A study of prevalence of this anomaly by CT angiography6 in 1337 patients found incidence of dual LAD to be 4%, four times greater than the frequency described in the catheter angiography studies, the most frequent was the type 1 (86%), three case of type 3 and two case of type 4 (0.03%). Type 2, 5 and 6 were not detected and the authors propose three new subtypes suggesting to call them type 7 to 9 (Table 4). However, in two of these cases (type 7 and 8), the LMCA emerged from the opposite coronary sinus: in the former, both short and long LAD are born on the LAD properly. In our opinion this anomaly, would be a source of LMCA combined with a LAD 1 type variant, this type of anatomy was presented by Tuncer et al as a variant (called type 5) double LAD [14]. This shows that through various case reports, many authors have been changing and adding new types, generating confusion in the classification. In the second type proposed by the authors, together with the anomalous origin of LMCA, long LAD merges directly from a marginal branch of RCA. We consider that the only anomaly in the rise of LMCA is the opposite coronary sinus carrying a prognosis that depends exclusively on the course that takes the LMCA to return to its normal position, and therefore should not be considered as new variants of dual LAD. Type 9, corresponds, on type 1 with poorly development of the long LAD and prominent development of the posterior descending artery to cover the area of the apex.

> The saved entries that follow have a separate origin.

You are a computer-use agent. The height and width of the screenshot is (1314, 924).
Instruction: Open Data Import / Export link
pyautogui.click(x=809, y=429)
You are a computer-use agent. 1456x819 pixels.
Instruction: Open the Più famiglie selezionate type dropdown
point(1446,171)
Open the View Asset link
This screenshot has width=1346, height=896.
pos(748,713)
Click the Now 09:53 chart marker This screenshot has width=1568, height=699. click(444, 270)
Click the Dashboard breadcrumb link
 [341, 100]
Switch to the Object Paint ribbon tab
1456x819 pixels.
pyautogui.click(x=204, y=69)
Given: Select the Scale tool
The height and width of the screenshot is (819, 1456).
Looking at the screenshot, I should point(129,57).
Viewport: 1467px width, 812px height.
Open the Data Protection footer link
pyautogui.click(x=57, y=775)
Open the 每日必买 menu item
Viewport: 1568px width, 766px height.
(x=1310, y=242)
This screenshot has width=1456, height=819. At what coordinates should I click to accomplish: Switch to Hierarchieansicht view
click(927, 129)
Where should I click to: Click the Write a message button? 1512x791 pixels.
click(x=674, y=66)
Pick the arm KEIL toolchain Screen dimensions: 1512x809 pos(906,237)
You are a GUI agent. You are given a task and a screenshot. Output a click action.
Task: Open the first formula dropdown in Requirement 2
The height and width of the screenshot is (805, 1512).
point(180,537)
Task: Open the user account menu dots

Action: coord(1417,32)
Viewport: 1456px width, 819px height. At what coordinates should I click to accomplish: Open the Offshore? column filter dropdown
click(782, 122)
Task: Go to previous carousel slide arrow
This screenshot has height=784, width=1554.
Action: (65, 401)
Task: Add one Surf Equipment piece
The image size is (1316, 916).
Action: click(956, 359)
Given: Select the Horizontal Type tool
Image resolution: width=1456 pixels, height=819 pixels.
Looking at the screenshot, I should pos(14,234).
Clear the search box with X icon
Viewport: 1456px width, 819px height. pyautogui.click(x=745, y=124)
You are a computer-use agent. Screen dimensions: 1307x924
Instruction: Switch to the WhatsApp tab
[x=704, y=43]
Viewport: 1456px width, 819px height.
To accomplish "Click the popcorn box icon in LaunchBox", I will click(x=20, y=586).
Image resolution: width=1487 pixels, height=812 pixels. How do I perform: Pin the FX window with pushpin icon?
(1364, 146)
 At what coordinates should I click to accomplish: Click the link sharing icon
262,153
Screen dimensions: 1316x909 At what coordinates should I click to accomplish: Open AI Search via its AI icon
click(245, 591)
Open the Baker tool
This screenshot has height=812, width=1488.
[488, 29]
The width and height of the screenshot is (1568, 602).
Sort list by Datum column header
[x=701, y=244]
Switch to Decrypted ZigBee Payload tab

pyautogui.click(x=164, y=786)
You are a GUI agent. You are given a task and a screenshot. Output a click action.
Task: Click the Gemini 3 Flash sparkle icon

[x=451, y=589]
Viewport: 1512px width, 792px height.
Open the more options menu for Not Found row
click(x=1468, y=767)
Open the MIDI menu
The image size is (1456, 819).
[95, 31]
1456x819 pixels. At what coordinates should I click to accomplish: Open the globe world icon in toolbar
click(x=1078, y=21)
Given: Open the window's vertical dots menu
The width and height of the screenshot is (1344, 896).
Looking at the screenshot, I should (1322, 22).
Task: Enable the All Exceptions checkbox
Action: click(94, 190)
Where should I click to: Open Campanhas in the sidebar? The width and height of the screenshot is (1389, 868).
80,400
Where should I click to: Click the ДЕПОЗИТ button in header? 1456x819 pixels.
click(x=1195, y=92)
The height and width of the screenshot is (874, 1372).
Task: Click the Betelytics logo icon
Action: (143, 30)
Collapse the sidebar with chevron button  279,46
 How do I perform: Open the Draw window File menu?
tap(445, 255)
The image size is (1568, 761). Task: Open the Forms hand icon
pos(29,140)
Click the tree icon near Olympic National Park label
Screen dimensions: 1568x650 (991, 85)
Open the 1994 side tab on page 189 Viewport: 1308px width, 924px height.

We show a case of dual LAD with long the LAD arising separately from RVS similar to that described by Manchanda et al. [4] but the short LAD becomes the LAD proper in the LMCA and provides a large septal and diagonal branch prior to termination in the top of the AIVS. This is different from Manchanda et al. [4], where the short LAD stems directly from the wall of the aorta separately from the LCx. The course takes the anomalous long LAD from the RVS -in our case, it is between the aortic root and RVOT, similar to the case described by Maroney et al5, this being the type of path which carries worse prognosis. The confusion in the classification is, in the first case, of the low incidence of this anomaly. This is more important when the subtype 4 is involved, secondly, because when these anomalies are present at birth with slight variations. For example: in termination or course, different authors propose new types. In our opinion, the source in the opposite sinus of the LMCA, should not be considered as dual LAD.

Abnormalities in the LAD are highly rare, natural history is unknown, we present a case of type 6 double LAD, where the long LAD arises directly from the RVS and takes a course between the aortic root and RVOT (interarterial) in a patient with MI with ST elevation successfully treated with thrombolytics and subsequent stenting.